TRY IT -
Every single entry needs to appear again exactly as given.

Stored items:
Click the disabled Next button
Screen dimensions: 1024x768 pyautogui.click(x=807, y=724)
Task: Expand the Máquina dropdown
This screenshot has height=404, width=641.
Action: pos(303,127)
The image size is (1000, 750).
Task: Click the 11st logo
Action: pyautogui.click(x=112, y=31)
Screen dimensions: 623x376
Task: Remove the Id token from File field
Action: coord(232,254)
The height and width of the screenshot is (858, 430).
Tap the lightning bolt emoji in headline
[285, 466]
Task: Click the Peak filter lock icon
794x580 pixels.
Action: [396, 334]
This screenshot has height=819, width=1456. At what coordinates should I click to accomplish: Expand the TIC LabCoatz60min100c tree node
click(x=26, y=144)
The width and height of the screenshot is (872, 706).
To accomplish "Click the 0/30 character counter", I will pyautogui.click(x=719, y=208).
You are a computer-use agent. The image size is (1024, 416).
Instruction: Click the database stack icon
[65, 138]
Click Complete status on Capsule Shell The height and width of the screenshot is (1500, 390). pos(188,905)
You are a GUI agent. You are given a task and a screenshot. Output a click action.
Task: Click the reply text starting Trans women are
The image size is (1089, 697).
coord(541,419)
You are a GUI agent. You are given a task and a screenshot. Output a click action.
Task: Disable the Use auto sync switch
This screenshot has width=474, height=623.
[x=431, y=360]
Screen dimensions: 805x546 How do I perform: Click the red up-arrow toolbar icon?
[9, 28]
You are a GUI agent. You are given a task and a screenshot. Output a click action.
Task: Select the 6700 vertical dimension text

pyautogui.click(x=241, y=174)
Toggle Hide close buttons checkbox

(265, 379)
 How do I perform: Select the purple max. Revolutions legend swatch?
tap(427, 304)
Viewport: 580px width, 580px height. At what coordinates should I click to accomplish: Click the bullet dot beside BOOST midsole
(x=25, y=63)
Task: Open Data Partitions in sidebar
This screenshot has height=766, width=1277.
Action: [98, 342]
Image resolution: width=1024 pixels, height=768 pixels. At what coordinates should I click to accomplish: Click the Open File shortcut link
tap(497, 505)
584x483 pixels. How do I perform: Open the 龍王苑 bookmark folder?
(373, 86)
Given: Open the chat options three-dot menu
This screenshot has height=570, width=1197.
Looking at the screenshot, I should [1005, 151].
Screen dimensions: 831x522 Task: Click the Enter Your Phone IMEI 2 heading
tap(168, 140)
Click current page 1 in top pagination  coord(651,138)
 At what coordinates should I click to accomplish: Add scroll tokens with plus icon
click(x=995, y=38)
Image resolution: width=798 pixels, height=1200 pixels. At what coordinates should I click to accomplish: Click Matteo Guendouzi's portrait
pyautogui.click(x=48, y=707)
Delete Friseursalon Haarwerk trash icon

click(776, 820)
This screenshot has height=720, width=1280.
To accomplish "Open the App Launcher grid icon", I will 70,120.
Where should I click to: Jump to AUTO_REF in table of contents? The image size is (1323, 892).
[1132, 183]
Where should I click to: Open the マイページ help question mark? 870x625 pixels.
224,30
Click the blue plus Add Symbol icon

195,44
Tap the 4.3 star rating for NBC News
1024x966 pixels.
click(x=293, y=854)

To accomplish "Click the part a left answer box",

OUTPUT -
Click the disabled Next button
Screen dimensions: 1024x768 pyautogui.click(x=807, y=724)
Task: Expand the Máquina dropdown
This screenshot has height=404, width=641.
Action: pos(303,127)
The image size is (1000, 750).
Task: Click the 11st logo
Action: pyautogui.click(x=112, y=31)
Screen dimensions: 623x376
Task: Remove the Id token from File field
Action: coord(232,254)
The height and width of the screenshot is (858, 430).
Tap the lightning bolt emoji in headline
[285, 466]
Task: Click the Peak filter lock icon
794x580 pixels.
Action: [396, 334]
This screenshot has height=819, width=1456. At what coordinates should I click to accomplish: Expand the TIC LabCoatz60min100c tree node
click(x=26, y=144)
The width and height of the screenshot is (872, 706).
To accomplish "Click the 0/30 character counter", I will pyautogui.click(x=719, y=208).
You are a computer-use agent. The image size is (1024, 416).
Instruction: Click the database stack icon
[65, 138]
Click Complete status on Capsule Shell The height and width of the screenshot is (1500, 390). pos(188,905)
You are a GUI agent. You are given a task and a screenshot. Output a click action.
Task: Click the reply text starting Trans women are
The image size is (1089, 697).
coord(541,419)
You are a GUI agent. You are given a task and a screenshot. Output a click action.
Task: Disable the Use auto sync switch
This screenshot has width=474, height=623.
[x=431, y=360]
Screen dimensions: 805x546 How do I perform: Click the red up-arrow toolbar icon?
[9, 28]
You are a GUI agent. You are given a task and a screenshot. Output a click action.
Task: Select the 6700 vertical dimension text

pyautogui.click(x=241, y=174)
Toggle Hide close buttons checkbox

(265, 379)
 How do I perform: Select the purple max. Revolutions legend swatch?
tap(427, 304)
Viewport: 580px width, 580px height. At what coordinates should I click to accomplish: Click the bullet dot beside BOOST midsole
(x=25, y=63)
Task: Open Data Partitions in sidebar
This screenshot has height=766, width=1277.
Action: [98, 342]
Image resolution: width=1024 pixels, height=768 pixels. At what coordinates should I click to accomplish: Click the Open File shortcut link
tap(497, 505)
584x483 pixels. How do I perform: Open the 龍王苑 bookmark folder?
(373, 86)
Given: Open the chat options three-dot menu
This screenshot has height=570, width=1197.
Looking at the screenshot, I should [1005, 151].
Screen dimensions: 831x522 Task: Click the Enter Your Phone IMEI 2 heading
tap(168, 140)
Click current page 1 in top pagination  coord(651,138)
 At what coordinates should I click to accomplish: Add scroll tokens with plus icon
click(x=995, y=38)
Image resolution: width=798 pixels, height=1200 pixels. At what coordinates should I click to accomplish: Click Matteo Guendouzi's portrait
pyautogui.click(x=48, y=707)
Delete Friseursalon Haarwerk trash icon

click(776, 820)
This screenshot has height=720, width=1280.
To accomplish "Open the App Launcher grid icon", I will 70,120.
Where should I click to: Jump to AUTO_REF in table of contents? The image size is (1323, 892).
[1132, 183]
Where should I click to: Open the マイページ help question mark? 870x625 pixels.
224,30
Click the blue plus Add Symbol icon

195,44
Tap the 4.3 star rating for NBC News
1024x966 pixels.
click(x=293, y=854)

To accomplish "Click the part a left answer box",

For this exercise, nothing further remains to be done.